IOWA CITY, Iowa The environment around and between cells is known as the extracellular matrix and is full of molecules that play important roles in how tissues look and behave. In a new study, University of Iowa researchers and their collaborators have shown that highly aggressive melanoma cells interact with this matrix differently than less aggressive melanoma cells. These differences may have important implications for the diagnosis and treatment of melanoma, as well as other types of aggressive cancers.

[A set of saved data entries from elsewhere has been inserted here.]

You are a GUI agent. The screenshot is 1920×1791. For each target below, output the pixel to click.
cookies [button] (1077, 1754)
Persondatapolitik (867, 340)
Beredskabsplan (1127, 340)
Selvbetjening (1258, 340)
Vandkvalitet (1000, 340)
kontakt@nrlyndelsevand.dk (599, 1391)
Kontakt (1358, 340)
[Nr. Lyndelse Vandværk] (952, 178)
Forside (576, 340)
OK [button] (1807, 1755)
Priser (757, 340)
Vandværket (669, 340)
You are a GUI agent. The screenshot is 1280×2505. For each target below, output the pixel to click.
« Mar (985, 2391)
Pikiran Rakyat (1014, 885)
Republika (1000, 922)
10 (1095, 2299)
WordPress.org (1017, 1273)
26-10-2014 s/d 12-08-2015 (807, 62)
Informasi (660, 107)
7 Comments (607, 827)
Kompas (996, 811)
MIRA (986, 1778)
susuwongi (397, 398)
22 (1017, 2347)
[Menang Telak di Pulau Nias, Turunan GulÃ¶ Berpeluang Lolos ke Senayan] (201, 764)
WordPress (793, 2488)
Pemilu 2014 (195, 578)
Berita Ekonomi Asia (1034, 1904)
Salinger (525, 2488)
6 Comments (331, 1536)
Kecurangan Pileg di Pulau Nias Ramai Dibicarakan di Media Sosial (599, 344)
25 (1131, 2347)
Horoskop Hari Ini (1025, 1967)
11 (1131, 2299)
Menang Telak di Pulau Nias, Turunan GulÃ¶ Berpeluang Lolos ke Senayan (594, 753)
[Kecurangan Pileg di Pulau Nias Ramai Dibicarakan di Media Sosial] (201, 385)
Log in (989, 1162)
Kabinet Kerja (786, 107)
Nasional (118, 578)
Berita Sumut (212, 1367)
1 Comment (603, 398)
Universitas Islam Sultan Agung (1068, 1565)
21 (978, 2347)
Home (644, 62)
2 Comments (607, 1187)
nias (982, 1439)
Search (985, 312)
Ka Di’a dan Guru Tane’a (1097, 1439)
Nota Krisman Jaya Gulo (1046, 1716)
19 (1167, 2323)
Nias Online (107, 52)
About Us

The researchers found that aggressive melanoma cells lay down a molecular track as they interact with their extracellular matrix. These tracks appear to contain information and cues which, like bread crumbs on a path, contain information and directions that can be interpreted by less aggressive tumor cells. These cues may persist in the matrix long after the aggressive tumor cells have moved on and then cause less aggressive cells, which move into this area, to become more aggressive.
The UI team, led by Mary J.C. Hendrix, Ph.D., the Kate Daum Research Professor and head of anatomy and cell biology, and deputy director of the Holden Comprehensive Cancer Center at the UI, collaborated with researchers at the Scripps Research Institute in La Jolla, Calif., and researchers at the National Human Genome Institute and the National Cancer Institute, both parts of the National Institutes of Health, in Bethesda, Md.
Their research findings are reported in the Sept. 1 issue of the journal Cancer Research. Images from the study are featured on the cover of the journal.
"We wanted to know what these aggressive cancer cells were doing to their extracellular matrix environment," said Richard E. B. Seftor, Ph.D., a research scientist in Hendrix's laboratory and lead author of the paper. "We found that aggressive melanoma cells could alter their environment and cause other less aggressive melanoma cells to act more aggressively."